■ WHAT TO DO: Copy out every line of the listing below, keeping each character, space and line break as it appears.

[DATA SUPPLIED start]

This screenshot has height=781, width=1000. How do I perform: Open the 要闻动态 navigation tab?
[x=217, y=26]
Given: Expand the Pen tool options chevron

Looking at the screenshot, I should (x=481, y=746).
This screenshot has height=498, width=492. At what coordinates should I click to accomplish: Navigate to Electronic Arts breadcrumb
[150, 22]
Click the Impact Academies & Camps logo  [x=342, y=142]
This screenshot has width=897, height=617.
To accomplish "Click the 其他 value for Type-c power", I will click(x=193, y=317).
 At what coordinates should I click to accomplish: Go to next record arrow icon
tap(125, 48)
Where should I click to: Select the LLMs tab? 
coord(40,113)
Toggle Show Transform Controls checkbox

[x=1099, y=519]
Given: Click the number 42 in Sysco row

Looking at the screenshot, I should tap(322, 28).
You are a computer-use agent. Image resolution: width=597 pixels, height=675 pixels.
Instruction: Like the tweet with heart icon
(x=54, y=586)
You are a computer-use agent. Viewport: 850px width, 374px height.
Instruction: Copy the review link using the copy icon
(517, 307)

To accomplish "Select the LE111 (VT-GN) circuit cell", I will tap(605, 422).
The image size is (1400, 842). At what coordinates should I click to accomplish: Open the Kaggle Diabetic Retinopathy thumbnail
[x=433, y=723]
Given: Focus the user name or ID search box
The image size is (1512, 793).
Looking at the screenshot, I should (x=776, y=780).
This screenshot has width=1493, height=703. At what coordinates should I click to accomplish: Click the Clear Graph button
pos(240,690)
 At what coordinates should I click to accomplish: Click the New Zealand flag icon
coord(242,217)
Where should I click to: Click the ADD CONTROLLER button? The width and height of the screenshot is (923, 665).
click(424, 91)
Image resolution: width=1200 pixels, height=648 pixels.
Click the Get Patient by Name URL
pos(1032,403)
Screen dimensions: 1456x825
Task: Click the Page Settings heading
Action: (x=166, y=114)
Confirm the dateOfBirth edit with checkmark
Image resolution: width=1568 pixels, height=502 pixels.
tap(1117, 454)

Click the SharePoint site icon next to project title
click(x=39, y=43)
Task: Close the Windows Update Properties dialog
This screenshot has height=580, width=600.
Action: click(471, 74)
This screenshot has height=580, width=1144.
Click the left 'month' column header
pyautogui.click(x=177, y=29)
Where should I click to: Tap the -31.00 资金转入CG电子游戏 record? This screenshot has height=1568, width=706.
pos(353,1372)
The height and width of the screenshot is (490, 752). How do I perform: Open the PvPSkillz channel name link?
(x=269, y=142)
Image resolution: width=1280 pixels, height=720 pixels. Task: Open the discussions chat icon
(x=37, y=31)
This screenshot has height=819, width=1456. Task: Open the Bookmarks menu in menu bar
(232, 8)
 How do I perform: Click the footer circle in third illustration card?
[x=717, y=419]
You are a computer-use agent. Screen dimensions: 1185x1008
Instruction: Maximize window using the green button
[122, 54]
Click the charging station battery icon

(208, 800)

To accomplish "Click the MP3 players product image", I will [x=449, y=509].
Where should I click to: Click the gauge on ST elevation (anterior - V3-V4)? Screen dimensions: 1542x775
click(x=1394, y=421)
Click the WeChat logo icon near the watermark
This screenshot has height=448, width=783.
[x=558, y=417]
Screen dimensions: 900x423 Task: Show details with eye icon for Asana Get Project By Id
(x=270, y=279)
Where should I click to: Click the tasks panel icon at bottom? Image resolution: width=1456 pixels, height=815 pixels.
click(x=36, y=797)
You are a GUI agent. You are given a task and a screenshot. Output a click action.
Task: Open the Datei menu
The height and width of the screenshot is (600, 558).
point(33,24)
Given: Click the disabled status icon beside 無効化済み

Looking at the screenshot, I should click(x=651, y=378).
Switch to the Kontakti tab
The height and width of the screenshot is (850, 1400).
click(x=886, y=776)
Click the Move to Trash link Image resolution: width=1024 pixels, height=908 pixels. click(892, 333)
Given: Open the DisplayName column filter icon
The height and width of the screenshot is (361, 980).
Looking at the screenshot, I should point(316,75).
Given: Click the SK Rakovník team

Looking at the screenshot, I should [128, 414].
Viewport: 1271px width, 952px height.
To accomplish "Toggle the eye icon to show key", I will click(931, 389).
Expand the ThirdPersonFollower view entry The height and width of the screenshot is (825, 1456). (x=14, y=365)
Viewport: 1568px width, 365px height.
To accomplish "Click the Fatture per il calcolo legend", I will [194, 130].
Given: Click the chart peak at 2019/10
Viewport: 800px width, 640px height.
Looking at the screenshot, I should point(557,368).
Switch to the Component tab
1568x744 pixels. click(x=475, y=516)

[DATA SUPPLIED end]

■ ANSWER TO THIS TASK:
This screenshot has height=781, width=1000. How do I perform: Open the 要闻动态 navigation tab?
[x=217, y=26]
Given: Expand the Pen tool options chevron

Looking at the screenshot, I should (x=481, y=746).
This screenshot has height=498, width=492. At what coordinates should I click to accomplish: Navigate to Electronic Arts breadcrumb
[150, 22]
Click the Impact Academies & Camps logo  [x=342, y=142]
This screenshot has width=897, height=617.
To accomplish "Click the 其他 value for Type-c power", I will click(x=193, y=317).
 At what coordinates should I click to accomplish: Go to next record arrow icon
tap(125, 48)
Where should I click to: Select the LLMs tab? 
coord(40,113)
Toggle Show Transform Controls checkbox

[x=1099, y=519]
Given: Click the number 42 in Sysco row

Looking at the screenshot, I should tap(322, 28).
You are a computer-use agent. Image resolution: width=597 pixels, height=675 pixels.
Instruction: Like the tweet with heart icon
(x=54, y=586)
You are a computer-use agent. Viewport: 850px width, 374px height.
Instruction: Copy the review link using the copy icon
(517, 307)

To accomplish "Select the LE111 (VT-GN) circuit cell", I will tap(605, 422).
The image size is (1400, 842). At what coordinates should I click to accomplish: Open the Kaggle Diabetic Retinopathy thumbnail
[x=433, y=723]
Given: Focus the user name or ID search box
The image size is (1512, 793).
Looking at the screenshot, I should (x=776, y=780).
This screenshot has width=1493, height=703. At what coordinates should I click to accomplish: Click the Clear Graph button
pos(240,690)
 At what coordinates should I click to accomplish: Click the New Zealand flag icon
coord(242,217)
Where should I click to: Click the ADD CONTROLLER button? The width and height of the screenshot is (923, 665).
click(424, 91)
Image resolution: width=1200 pixels, height=648 pixels.
Click the Get Patient by Name URL
pos(1032,403)
Screen dimensions: 1456x825
Task: Click the Page Settings heading
Action: (x=166, y=114)
Confirm the dateOfBirth edit with checkmark
Image resolution: width=1568 pixels, height=502 pixels.
tap(1117, 454)

Click the SharePoint site icon next to project title
click(x=39, y=43)
Task: Close the Windows Update Properties dialog
This screenshot has height=580, width=600.
Action: click(471, 74)
This screenshot has height=580, width=1144.
Click the left 'month' column header
pyautogui.click(x=177, y=29)
Where should I click to: Tap the -31.00 资金转入CG电子游戏 record? This screenshot has height=1568, width=706.
pos(353,1372)
The height and width of the screenshot is (490, 752). How do I perform: Open the PvPSkillz channel name link?
(x=269, y=142)
Image resolution: width=1280 pixels, height=720 pixels. Task: Open the discussions chat icon
(x=37, y=31)
This screenshot has height=819, width=1456. Task: Open the Bookmarks menu in menu bar
(232, 8)
 How do I perform: Click the footer circle in third illustration card?
[x=717, y=419]
You are a computer-use agent. Screen dimensions: 1185x1008
Instruction: Maximize window using the green button
[122, 54]
Click the charging station battery icon

(208, 800)

To accomplish "Click the MP3 players product image", I will [x=449, y=509].
Where should I click to: Click the gauge on ST elevation (anterior - V3-V4)? Screen dimensions: 1542x775
click(x=1394, y=421)
Click the WeChat logo icon near the watermark
This screenshot has height=448, width=783.
[x=558, y=417]
Screen dimensions: 900x423 Task: Show details with eye icon for Asana Get Project By Id
(x=270, y=279)
Where should I click to: Click the tasks panel icon at bottom? Image resolution: width=1456 pixels, height=815 pixels.
click(x=36, y=797)
You are a GUI agent. You are given a task and a screenshot. Output a click action.
Task: Open the Datei menu
The height and width of the screenshot is (600, 558).
point(33,24)
Given: Click the disabled status icon beside 無効化済み

Looking at the screenshot, I should click(x=651, y=378).
Switch to the Kontakti tab
The height and width of the screenshot is (850, 1400).
click(x=886, y=776)
Click the Move to Trash link Image resolution: width=1024 pixels, height=908 pixels. click(892, 333)
Given: Open the DisplayName column filter icon
The height and width of the screenshot is (361, 980).
Looking at the screenshot, I should point(316,75).
Given: Click the SK Rakovník team

Looking at the screenshot, I should [128, 414].
Viewport: 1271px width, 952px height.
To accomplish "Toggle the eye icon to show key", I will click(931, 389).
Expand the ThirdPersonFollower view entry The height and width of the screenshot is (825, 1456). (x=14, y=365)
Viewport: 1568px width, 365px height.
To accomplish "Click the Fatture per il calcolo legend", I will [194, 130].
Given: Click the chart peak at 2019/10
Viewport: 800px width, 640px height.
Looking at the screenshot, I should point(557,368).
Switch to the Component tab
1568x744 pixels. click(x=475, y=516)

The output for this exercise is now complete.